A purposeful leader will deliberately take some young generation candidates and mentor them so that they can easily fill in the top post once the leader is gone. The other issue is that ideally succession should happen while the primary leader is still alive so that he can act as elder statesmen and counselor to the next generation. In both business and politics this assures that the elder statesmen will be able to provide a steadying hand to the new leader as he learns how to run the show. It is therefore negligent of a leader to allow chance to produce his successor.  Mentorship therefore allows for a smoother transition of power.

Mentorship allows a leader to pass on his values, philosophy and worldview to the person that he is mentoring. By passing on these the leader ensures that his values and philosophy will live on in the organization.

The Bible records numerous successions which went on well due to mentorship. Examples are Elijah and Elisha, Moses and Joshua, Abraham mentored Isaac, Samuel mentored David, Paul mentored Timothy etc. A classic modern day business example is Jack Welch who mentored about three potential successors.  Although only one was chosen to lead GE, the other two both went on to become powerful CEO in other organizations.
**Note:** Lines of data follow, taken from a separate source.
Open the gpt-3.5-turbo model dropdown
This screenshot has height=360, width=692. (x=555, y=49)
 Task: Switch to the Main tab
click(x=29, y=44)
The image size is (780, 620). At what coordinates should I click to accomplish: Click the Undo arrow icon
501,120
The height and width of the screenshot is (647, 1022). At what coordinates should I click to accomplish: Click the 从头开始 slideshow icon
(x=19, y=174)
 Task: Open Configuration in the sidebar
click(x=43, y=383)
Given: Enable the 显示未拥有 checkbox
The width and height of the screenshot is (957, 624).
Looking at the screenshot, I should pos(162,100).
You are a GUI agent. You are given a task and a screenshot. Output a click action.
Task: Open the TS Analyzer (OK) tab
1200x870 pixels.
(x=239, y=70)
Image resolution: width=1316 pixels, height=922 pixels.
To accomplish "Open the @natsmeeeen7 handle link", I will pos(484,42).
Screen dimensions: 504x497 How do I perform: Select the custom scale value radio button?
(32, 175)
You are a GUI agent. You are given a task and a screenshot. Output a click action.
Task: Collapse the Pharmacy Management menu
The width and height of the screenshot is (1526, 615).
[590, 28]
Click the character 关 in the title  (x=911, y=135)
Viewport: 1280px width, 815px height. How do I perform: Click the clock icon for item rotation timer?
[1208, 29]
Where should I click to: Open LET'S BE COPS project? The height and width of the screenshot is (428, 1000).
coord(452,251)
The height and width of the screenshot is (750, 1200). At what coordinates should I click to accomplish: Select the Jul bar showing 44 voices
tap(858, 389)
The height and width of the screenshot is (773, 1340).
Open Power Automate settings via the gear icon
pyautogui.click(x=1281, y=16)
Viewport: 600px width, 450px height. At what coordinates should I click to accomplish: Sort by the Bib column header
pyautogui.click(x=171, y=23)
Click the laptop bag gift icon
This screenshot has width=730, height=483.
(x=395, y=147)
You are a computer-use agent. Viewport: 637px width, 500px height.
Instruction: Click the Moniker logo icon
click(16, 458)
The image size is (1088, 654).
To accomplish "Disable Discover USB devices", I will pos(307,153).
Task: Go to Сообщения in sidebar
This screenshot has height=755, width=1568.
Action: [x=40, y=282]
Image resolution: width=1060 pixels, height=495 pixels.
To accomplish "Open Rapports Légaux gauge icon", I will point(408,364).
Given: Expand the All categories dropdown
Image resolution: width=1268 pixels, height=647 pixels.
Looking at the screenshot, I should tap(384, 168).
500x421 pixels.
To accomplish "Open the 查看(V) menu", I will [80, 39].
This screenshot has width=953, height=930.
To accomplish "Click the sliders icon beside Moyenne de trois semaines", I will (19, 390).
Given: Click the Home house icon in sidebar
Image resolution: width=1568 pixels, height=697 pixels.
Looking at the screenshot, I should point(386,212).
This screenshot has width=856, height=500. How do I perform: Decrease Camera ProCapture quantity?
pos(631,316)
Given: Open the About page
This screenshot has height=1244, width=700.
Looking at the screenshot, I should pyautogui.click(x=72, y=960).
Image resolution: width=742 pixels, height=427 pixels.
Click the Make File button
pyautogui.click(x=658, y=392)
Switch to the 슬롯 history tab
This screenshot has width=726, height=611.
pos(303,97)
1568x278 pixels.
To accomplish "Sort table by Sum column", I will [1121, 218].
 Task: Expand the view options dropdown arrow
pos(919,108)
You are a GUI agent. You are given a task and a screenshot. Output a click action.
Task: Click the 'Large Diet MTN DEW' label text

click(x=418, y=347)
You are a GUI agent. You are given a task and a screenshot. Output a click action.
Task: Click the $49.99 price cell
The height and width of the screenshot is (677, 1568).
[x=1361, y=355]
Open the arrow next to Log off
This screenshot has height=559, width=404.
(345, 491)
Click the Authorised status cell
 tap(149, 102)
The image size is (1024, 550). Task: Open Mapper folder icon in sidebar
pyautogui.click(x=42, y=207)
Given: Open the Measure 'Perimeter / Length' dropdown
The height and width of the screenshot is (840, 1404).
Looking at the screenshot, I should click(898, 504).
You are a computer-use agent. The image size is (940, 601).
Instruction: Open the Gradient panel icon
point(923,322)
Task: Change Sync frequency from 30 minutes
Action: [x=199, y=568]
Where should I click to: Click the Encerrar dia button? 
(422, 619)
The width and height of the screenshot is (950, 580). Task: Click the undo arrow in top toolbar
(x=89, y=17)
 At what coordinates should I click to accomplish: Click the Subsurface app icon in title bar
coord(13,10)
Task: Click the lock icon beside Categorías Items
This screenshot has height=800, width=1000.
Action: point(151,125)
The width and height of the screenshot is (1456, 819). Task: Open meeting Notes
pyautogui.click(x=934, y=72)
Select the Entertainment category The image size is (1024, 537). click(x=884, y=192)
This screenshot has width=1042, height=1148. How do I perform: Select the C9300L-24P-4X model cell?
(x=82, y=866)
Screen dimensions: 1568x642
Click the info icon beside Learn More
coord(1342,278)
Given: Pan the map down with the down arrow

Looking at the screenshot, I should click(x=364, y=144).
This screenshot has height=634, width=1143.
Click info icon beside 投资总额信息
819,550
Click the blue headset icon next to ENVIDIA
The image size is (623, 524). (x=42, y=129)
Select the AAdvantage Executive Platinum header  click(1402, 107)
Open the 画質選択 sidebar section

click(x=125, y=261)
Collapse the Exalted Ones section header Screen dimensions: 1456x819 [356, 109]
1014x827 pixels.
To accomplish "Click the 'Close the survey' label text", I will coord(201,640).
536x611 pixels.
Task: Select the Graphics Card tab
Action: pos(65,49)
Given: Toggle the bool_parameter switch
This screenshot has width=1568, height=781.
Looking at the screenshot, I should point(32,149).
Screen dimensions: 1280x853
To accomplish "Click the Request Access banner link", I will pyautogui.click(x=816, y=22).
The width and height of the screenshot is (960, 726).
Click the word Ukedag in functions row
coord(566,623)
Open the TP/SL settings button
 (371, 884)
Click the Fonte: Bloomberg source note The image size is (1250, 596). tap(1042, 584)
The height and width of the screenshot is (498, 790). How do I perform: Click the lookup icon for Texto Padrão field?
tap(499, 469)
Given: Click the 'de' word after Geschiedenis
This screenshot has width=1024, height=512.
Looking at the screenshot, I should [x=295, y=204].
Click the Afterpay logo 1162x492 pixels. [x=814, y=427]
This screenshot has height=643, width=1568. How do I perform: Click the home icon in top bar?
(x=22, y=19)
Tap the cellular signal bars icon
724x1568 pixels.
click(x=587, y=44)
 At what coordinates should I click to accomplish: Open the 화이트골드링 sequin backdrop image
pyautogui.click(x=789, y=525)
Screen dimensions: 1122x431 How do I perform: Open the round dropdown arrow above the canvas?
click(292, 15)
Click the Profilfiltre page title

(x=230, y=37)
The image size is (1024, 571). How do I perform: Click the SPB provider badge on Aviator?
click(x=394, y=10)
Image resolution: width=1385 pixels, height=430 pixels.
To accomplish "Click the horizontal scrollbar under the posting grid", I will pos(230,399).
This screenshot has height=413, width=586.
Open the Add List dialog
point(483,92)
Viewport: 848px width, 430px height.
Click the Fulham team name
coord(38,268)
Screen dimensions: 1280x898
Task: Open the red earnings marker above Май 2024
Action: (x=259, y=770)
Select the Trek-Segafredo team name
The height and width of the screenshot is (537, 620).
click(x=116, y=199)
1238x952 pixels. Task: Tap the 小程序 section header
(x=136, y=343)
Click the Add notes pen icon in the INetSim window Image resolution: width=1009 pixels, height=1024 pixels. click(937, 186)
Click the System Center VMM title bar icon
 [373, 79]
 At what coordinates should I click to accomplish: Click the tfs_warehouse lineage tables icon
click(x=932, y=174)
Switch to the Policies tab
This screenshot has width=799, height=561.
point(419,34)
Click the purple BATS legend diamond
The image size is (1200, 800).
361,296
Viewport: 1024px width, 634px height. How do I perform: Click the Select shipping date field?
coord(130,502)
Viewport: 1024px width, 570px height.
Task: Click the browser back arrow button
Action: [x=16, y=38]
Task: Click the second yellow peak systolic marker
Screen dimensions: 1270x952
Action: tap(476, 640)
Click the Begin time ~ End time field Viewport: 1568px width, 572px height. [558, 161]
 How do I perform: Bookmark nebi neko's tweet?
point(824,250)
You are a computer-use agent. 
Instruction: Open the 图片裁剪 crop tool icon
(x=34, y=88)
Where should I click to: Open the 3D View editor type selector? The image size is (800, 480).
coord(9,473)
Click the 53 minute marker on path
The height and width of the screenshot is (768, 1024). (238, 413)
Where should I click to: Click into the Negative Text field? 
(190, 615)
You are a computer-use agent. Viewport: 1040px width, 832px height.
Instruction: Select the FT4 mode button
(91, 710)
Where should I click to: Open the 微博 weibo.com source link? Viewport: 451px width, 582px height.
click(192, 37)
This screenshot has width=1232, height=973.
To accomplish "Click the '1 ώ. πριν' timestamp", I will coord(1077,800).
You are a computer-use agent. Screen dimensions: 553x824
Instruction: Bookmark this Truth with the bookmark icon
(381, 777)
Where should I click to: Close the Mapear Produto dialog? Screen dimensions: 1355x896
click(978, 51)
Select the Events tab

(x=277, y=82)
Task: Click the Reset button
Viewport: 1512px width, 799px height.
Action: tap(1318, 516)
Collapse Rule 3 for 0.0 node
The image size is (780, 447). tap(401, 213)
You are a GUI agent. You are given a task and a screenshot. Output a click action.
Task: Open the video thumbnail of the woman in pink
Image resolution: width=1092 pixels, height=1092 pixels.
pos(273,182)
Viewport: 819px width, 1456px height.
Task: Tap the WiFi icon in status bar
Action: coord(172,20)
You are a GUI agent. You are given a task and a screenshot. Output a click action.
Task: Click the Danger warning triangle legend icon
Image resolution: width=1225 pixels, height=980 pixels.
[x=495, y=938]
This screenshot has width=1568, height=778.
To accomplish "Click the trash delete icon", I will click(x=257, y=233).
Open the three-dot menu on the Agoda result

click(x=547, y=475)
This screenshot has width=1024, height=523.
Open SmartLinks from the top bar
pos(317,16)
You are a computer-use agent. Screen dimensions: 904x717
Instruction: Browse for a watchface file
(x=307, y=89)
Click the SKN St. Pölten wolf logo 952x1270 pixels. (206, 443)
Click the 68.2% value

It is clear that we need to intentionally mentor and raise the next generation of leaders to allow for smoother transitions as well as longer lasting impact. A mentored successor will have assimilated the organizational culture and therefore is unlikely to change it radically. I would encourage introducing new leaders from the outside if the organization is failing and new ideas are needed. If the organization is well run and doing well i.e. if the leader was successful, then he should allow the transition to happen from inside.

If yor succession is well planned and potential succesors are mentored to prolongs your leadership influence.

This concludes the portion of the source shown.